━━━ Material to process

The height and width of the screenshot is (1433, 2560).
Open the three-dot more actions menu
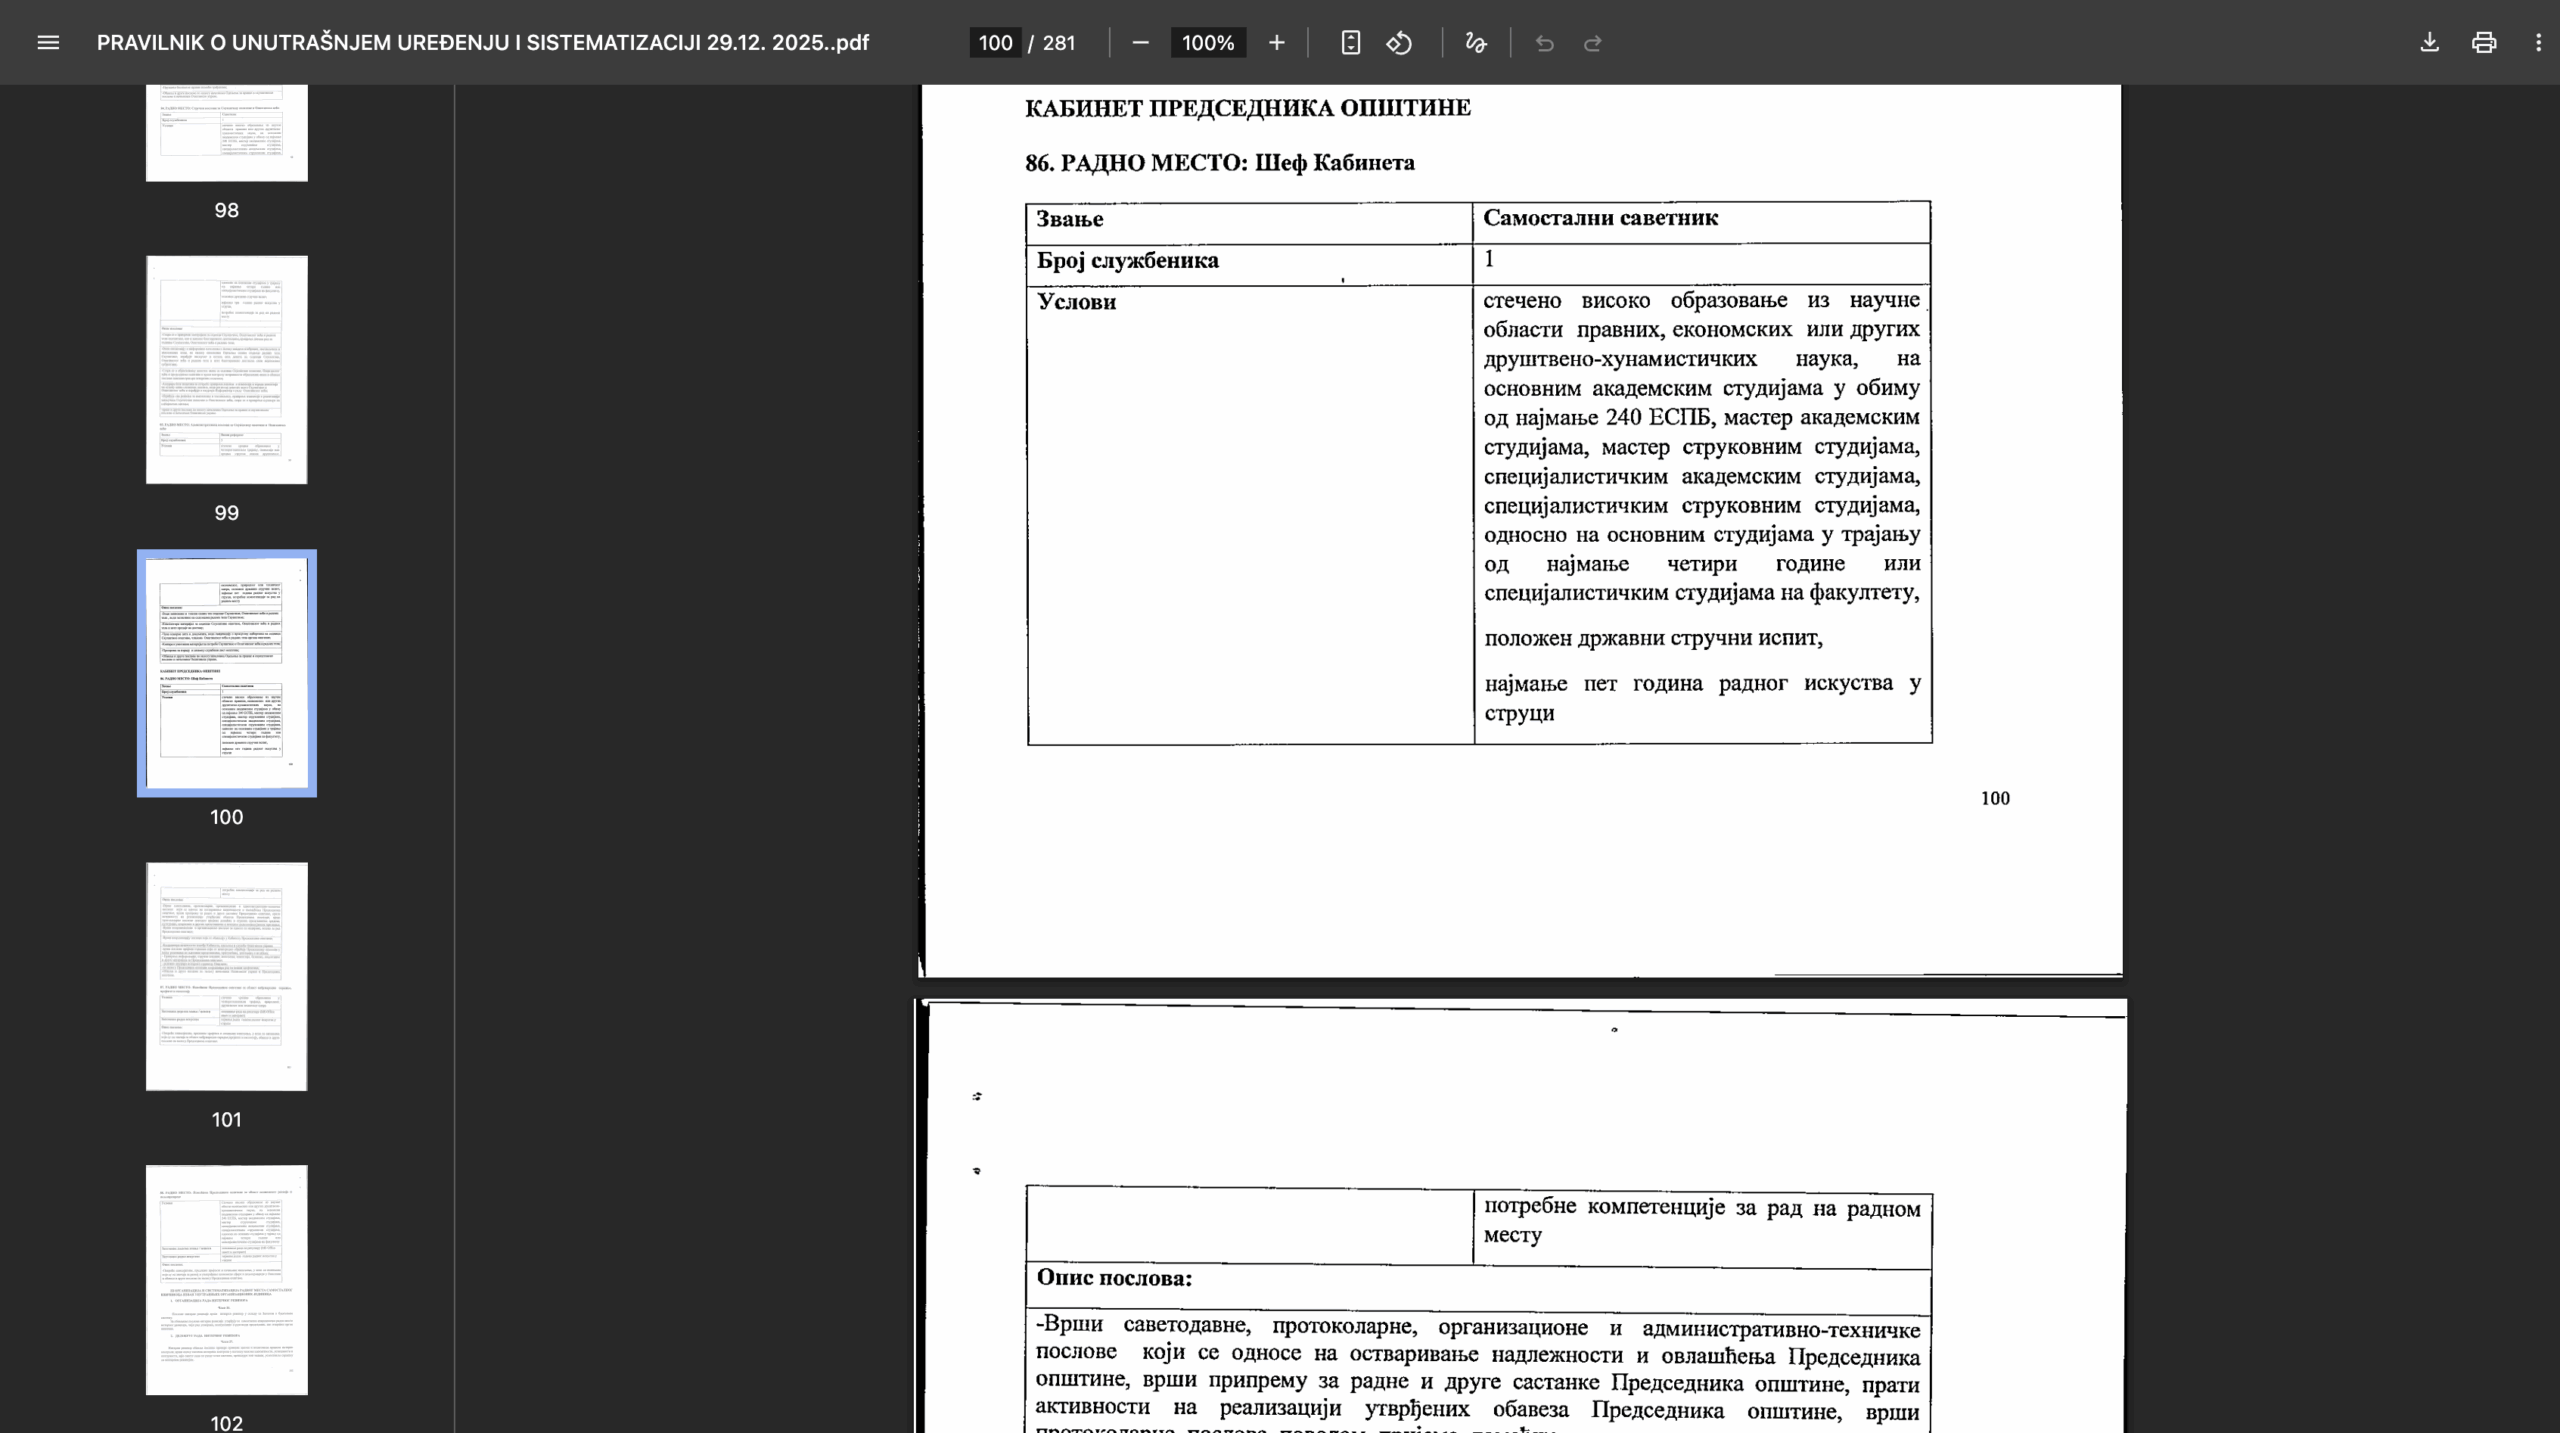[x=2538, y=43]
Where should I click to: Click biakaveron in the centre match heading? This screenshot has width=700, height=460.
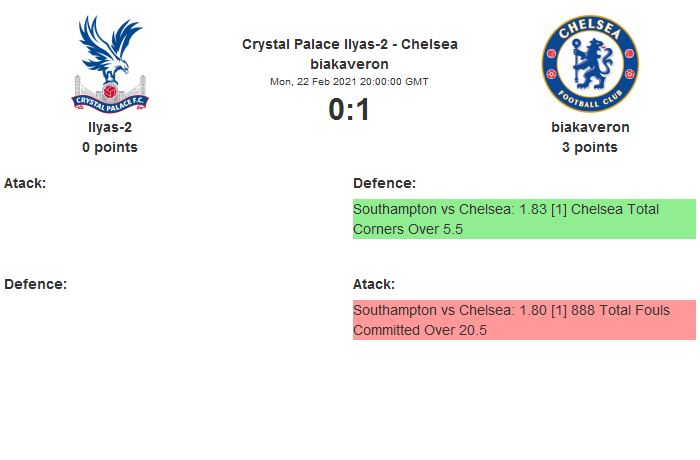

━━━━━━
━━━ Material to process

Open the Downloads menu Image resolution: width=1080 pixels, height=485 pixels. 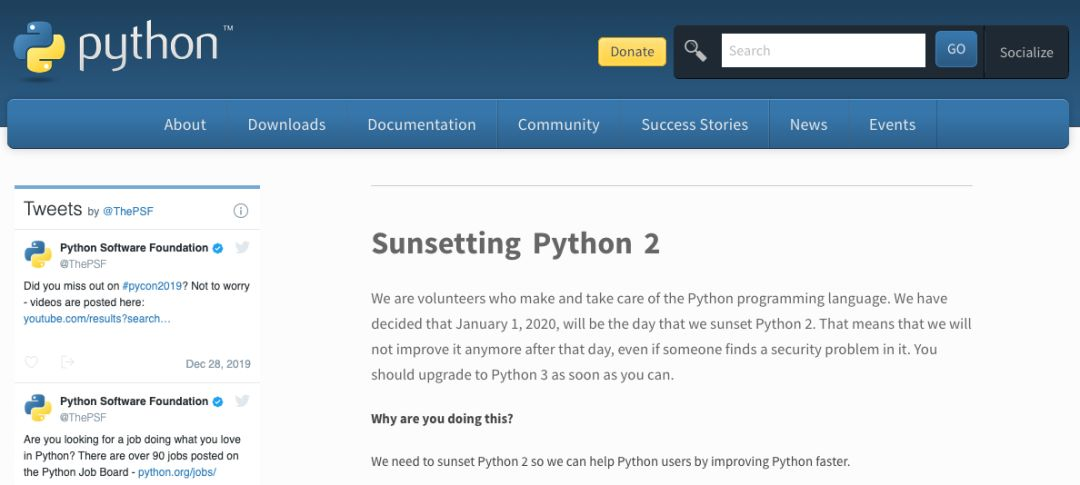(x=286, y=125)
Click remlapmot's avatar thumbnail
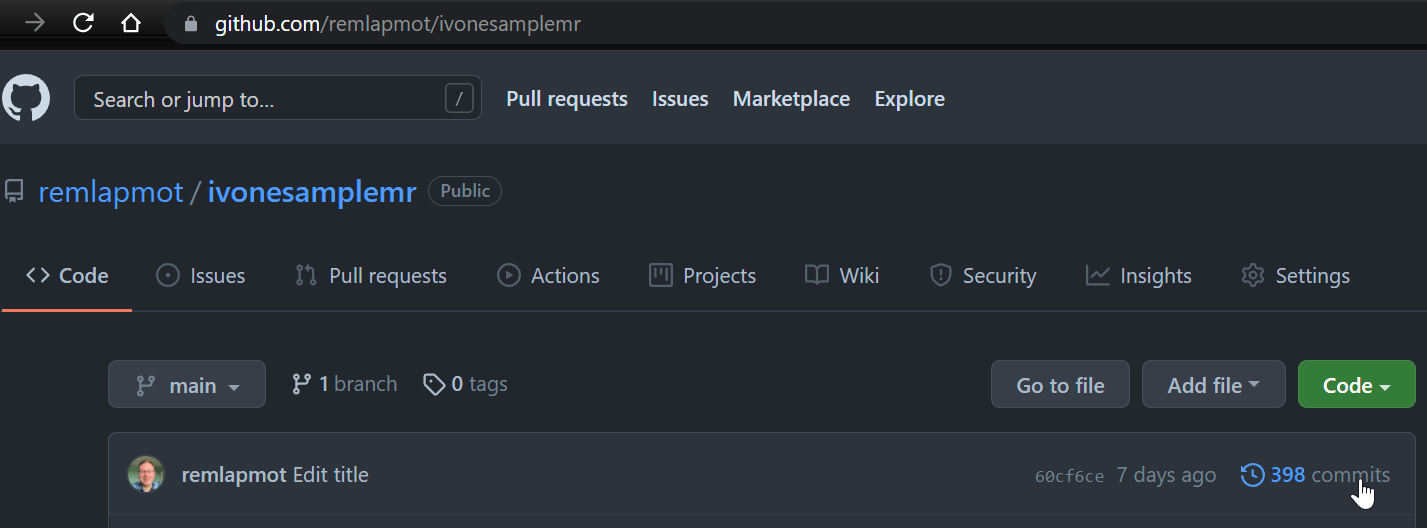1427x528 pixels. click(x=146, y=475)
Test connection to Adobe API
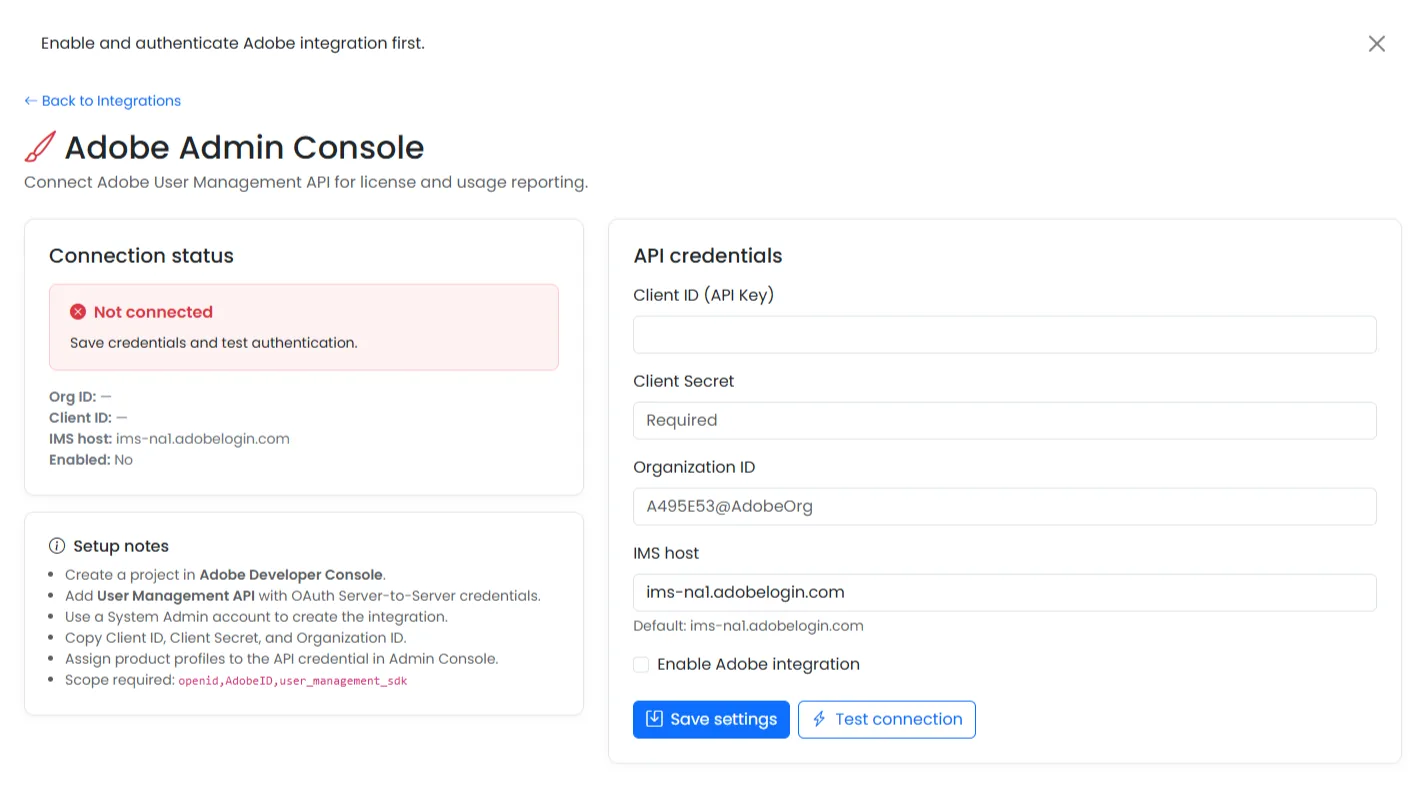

━━━━━━

• **Task requirements**
Give back exactly, and solely, the section of the data above bounded by the line containing "Open the three-dot more actions menu" and the line containing "Where should I", both bounding lines included and pictures omitted.

• **Solution**
Open the three-dot more actions menu
[x=2538, y=43]
Where should I click to: Click biakaveron in the centre match heading? This screenshot has width=700, height=460.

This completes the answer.